Più comunemente colpisce individui che viaggiano da un’area con standard igienici più elevati verso aree meno sviluppate.

La diarrea può essere accompagnata da nausea, vomito, crampi addominali e febbre.
Vari batteri, virus e parassiti sono tra le cause note della diarrea del viaggiatore, ma i batteri sono responsabili della maggioranza dei casi.
La sicurezza degli alimenti, delle bevande e dell’acqua da bere dipende principalmente dalle condizioni di igiene applicate localmente nella raccolta, preparazione e manipolazione.
Nei paesi o aree con bassi livelli di igiene e scarse infrastrutture per il controllo della sicurezza dei cibi, delle bevande e delle acque da bere, esiste un alto rischio di contrarre la diarrea del viaggiatore.

Sintomi e segni
È caratterizzata da diarrea, che in genere si presenta con almeno tre scariche al giorno.

Quando si presentano i sintomi è necessario rivolgersi a un medico, soprattutto per escludere la possibilità che si tratti di altre condizioni più serie.

La diarrea può essere accompagnata da nausea, vomito, crampi addominali e febbre.

Terapia
È importante, specialmente per i bambini, evitare la disidratazione.
Quando la diarrea inizia, l’assunzione di fluidi deve essere mantenuta con liquidi sicuri (per esempio acqua imbottigliata, bollita o altrimenti disinfettata).
L’allattamento non deve essere interrotto.
La reidratazione orale è particolarmente importante per i bambini e gli individui anziani.

La somministrazione di fermenti lattici, sembra essere una soluzione molto efficace per ristabilire la flora batterica intestinale alterata dalla diarrea del viaggiatore

Gli antibiotici come i fluorochinoloni (es. ciprofloxacina o levofloxacina ) sono usati come terapia empirica nella maggior parte del mondo e solitamente riducono la durata della patologia di circa 1 giorno.
Tuttavia, la crescente resistenza ai fluorochinoloni, specialmente da parte di Campylobacter, può ridurre la loro efficacia in alcune parti del mondo, particolarmente in Asia.
In questi casi, si può prendere in alternativa l’azitromicina che è tra l’altro la terapia antibiotica di prima linea per bambini e donne gravide.
Nel trattamento della diarrea del viaggiatore il farmaco di elezione è la rifaximina alfa (es.
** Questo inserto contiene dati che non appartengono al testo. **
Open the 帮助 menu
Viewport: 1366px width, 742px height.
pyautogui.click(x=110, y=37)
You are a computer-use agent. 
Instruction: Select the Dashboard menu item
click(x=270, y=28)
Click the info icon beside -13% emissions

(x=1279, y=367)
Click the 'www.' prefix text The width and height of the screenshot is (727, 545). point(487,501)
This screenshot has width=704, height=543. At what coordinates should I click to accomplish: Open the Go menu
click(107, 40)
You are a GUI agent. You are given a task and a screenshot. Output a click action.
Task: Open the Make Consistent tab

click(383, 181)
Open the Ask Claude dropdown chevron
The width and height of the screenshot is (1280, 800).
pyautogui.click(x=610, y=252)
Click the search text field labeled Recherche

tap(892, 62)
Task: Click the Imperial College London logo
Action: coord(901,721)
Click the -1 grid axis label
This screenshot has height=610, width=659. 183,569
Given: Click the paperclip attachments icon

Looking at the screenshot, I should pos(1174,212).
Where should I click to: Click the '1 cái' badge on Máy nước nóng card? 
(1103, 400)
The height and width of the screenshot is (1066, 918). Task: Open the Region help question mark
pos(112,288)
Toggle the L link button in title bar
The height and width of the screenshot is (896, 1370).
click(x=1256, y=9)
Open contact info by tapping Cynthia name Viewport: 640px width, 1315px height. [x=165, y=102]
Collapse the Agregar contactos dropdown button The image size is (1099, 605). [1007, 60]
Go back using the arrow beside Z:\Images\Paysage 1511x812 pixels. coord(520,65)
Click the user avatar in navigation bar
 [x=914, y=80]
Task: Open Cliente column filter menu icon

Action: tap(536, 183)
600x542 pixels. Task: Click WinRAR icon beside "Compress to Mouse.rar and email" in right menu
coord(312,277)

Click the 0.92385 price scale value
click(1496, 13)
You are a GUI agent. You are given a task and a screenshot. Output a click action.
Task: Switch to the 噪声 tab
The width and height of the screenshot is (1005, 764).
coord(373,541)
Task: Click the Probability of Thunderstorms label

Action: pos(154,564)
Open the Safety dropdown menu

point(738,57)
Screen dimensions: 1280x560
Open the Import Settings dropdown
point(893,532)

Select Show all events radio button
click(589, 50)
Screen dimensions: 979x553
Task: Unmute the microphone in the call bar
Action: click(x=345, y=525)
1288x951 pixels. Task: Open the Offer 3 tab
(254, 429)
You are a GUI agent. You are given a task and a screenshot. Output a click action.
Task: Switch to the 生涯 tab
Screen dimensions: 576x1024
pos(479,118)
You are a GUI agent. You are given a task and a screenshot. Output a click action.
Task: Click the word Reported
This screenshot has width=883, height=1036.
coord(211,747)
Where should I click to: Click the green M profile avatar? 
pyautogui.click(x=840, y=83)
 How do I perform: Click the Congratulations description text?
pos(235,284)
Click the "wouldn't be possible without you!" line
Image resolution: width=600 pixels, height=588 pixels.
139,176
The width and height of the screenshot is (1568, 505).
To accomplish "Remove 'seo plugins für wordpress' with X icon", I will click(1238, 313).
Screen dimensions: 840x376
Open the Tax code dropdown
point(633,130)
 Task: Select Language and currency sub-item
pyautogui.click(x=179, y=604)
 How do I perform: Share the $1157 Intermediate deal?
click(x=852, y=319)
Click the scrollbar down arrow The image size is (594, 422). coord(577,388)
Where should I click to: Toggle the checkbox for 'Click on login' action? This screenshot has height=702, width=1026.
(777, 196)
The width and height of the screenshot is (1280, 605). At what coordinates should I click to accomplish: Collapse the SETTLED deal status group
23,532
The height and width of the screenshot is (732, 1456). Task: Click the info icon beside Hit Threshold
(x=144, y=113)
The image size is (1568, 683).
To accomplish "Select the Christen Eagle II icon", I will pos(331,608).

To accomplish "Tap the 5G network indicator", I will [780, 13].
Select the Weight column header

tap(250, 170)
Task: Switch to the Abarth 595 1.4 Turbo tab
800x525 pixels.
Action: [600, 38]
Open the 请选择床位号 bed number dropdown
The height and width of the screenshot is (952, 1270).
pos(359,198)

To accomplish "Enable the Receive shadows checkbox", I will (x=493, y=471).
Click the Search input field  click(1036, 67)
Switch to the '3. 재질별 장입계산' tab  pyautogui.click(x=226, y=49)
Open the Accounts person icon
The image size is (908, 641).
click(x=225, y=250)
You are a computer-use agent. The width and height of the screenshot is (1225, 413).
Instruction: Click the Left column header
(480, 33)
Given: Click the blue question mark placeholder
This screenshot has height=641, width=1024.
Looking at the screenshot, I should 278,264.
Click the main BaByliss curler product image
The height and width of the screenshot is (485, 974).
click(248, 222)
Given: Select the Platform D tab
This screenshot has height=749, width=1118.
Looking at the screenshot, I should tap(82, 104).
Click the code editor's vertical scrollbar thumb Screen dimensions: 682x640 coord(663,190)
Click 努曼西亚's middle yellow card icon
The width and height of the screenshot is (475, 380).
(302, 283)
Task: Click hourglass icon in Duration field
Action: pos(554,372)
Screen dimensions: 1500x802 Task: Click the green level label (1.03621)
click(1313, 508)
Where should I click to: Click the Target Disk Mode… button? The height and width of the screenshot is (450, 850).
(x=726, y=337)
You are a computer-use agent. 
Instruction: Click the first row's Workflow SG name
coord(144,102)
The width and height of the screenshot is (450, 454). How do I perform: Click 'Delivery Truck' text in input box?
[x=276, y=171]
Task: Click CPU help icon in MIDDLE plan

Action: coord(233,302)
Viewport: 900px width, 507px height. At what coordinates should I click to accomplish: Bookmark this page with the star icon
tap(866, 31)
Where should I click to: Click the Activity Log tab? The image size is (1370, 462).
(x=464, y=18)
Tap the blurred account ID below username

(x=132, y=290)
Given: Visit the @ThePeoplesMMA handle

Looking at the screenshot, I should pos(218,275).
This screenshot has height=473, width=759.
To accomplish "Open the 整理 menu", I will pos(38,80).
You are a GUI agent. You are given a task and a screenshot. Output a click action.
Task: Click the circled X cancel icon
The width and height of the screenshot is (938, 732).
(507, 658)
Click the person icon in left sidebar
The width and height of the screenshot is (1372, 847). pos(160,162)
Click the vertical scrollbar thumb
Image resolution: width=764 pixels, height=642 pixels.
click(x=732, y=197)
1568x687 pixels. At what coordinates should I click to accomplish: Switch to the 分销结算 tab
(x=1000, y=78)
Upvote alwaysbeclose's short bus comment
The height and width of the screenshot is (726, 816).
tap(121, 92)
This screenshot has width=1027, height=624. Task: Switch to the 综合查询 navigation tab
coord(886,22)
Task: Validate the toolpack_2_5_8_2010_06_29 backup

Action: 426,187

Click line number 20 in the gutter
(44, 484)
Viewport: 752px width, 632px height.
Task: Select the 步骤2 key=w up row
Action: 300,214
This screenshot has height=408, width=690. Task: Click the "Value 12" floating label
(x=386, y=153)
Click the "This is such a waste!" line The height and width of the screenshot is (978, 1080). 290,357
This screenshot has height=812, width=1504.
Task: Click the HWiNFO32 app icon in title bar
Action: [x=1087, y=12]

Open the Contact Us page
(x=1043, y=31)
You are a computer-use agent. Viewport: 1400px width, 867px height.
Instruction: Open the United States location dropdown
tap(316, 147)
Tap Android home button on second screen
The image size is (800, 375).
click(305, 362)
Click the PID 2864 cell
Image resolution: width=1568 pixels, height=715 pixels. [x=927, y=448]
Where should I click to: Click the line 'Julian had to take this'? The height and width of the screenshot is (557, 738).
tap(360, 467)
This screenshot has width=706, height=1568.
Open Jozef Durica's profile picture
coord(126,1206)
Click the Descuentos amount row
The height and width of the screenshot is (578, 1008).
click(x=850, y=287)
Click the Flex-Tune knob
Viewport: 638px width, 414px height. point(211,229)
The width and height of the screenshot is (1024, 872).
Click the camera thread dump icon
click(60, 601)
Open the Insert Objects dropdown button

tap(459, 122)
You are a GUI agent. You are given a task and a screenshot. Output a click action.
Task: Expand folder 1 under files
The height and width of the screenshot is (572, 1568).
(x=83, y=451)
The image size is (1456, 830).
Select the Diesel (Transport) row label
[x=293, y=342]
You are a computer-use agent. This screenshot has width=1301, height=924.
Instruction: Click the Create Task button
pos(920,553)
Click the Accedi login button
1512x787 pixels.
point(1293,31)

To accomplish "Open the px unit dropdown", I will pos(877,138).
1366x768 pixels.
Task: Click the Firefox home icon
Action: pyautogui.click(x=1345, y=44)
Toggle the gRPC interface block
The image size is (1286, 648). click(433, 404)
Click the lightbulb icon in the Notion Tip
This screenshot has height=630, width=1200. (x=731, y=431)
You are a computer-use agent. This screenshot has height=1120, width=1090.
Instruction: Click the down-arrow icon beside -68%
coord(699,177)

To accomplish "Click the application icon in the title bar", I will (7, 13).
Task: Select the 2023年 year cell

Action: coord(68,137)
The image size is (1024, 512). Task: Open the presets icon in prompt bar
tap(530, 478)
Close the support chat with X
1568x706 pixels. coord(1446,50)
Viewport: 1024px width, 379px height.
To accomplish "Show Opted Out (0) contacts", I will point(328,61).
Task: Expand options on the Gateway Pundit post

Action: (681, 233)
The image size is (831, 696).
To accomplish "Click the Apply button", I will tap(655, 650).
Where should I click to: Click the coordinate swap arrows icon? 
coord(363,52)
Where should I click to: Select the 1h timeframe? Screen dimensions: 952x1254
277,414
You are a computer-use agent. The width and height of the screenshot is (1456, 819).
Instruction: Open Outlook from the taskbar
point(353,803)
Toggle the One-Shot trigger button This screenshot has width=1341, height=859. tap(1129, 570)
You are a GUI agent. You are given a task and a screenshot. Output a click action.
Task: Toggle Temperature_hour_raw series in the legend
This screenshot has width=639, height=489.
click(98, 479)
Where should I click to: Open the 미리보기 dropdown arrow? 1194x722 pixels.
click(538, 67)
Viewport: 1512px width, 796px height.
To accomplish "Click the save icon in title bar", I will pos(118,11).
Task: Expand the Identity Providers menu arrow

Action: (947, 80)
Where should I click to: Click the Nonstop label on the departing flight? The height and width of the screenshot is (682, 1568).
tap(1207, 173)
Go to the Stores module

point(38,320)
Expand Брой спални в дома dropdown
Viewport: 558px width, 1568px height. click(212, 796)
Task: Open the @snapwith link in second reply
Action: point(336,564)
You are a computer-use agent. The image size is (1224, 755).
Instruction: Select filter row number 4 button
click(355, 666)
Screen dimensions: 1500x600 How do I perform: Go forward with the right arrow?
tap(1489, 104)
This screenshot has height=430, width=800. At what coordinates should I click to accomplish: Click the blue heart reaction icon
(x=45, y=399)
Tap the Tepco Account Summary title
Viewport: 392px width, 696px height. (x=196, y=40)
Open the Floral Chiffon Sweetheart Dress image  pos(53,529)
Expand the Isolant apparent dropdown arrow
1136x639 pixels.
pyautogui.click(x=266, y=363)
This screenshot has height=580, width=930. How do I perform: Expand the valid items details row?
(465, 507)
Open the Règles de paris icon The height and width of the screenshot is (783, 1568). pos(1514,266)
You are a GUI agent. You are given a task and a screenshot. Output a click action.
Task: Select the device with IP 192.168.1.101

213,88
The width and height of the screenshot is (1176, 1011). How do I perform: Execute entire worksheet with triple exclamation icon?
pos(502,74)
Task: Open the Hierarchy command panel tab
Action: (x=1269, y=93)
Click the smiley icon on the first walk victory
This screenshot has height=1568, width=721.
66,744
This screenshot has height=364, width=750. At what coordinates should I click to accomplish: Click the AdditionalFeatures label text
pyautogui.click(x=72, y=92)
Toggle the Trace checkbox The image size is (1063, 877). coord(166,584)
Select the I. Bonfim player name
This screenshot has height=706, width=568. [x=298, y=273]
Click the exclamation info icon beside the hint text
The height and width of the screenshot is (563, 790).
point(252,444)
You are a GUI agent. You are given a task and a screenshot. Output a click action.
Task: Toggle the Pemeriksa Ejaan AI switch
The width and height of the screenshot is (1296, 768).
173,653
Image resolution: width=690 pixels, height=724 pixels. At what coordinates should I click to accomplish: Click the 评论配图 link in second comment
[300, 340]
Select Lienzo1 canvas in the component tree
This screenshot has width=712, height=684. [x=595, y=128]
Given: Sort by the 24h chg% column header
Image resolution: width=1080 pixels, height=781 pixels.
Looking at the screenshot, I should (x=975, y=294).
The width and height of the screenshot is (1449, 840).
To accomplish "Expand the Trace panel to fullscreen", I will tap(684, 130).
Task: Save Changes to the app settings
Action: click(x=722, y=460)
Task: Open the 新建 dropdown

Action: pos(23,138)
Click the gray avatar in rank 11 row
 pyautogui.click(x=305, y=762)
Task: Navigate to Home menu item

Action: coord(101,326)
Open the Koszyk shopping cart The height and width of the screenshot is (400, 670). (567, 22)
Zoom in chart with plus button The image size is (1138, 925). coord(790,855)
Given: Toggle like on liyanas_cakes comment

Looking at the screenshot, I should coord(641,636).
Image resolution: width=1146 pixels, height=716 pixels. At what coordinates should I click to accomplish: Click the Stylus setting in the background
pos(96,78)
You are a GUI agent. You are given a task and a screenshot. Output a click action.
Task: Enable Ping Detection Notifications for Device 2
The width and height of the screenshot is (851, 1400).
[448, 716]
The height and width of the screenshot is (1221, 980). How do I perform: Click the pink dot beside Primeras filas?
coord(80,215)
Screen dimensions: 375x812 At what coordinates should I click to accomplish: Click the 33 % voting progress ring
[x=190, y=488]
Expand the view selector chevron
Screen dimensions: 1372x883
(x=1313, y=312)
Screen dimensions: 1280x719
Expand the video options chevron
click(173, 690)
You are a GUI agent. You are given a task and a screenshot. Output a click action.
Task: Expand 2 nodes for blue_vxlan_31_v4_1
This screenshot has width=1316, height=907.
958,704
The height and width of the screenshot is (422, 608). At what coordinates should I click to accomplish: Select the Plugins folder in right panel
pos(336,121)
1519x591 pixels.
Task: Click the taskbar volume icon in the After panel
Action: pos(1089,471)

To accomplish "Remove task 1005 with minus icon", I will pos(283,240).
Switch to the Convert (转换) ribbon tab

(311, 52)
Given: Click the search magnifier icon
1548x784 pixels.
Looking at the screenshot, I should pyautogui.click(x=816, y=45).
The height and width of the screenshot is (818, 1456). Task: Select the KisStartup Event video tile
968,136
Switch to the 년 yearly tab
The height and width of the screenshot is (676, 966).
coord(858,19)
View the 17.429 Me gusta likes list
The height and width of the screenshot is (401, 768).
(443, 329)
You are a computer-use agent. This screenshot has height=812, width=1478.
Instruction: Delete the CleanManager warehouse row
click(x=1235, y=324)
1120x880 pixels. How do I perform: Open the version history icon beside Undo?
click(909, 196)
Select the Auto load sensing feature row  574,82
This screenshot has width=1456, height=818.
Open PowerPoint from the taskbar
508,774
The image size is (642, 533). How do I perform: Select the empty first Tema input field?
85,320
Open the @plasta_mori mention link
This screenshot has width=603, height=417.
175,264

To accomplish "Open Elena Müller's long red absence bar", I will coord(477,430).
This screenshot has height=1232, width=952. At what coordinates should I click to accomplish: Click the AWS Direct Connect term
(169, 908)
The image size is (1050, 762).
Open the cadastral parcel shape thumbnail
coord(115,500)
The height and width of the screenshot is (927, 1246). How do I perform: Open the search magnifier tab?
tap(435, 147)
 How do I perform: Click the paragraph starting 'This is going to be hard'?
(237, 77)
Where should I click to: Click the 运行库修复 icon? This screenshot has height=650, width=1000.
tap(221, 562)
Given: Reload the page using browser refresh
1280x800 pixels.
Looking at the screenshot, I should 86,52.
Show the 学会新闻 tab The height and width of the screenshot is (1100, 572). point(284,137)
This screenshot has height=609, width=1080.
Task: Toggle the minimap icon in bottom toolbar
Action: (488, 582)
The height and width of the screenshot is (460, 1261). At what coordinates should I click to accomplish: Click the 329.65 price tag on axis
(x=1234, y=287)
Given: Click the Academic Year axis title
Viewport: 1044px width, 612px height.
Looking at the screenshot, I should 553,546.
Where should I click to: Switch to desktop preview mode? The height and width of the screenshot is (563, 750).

Normix), antibiotico topico intestinale, attivo nei confronti dei batteri gram+ e gram-.

Quando i viaggiatori hanno bisogno di un immediato controllo dei sintomi, possono essere impiegati in aggiunta farmaci antidiarroici , che riducono la mobilità intestinale, come:

la loperamide (non raccomandata per bambini sotto i 12 anni d’età) – Imodium
il racecadotril (può essere somministrato a tutte le età a partire da neonati di 3 mesi) – Tiorfix

Tali farmaci devono essere associati all’assunzione di abbondanti liquidi e di idonee misure alimentari quando queste misure da sole non sono sufficientemente efficaci per il controllo della diarrea e quando non è possibile il trattamento causale.

L’uso degli antibiotici come profilassi è controversa. Farmaci come la loperamide e il racecadotril sono sempre controindicati per uso profilattico.

Se la diarrea produce una severa disidratazione o non risponde alla terapia empirica entro 3 giorni e particolarmente quando la motilità intestinale è molto frequente e le scariche sono acquose o quando c’è sangue nelle feci, vomito ripetuto e febbre, si deve consultare un medico.
Nel caso di sintomi importanti che suggeriscono una diagnosi diversa da una diarrea del viaggiatore, il consulto medico diventa importante e urgente.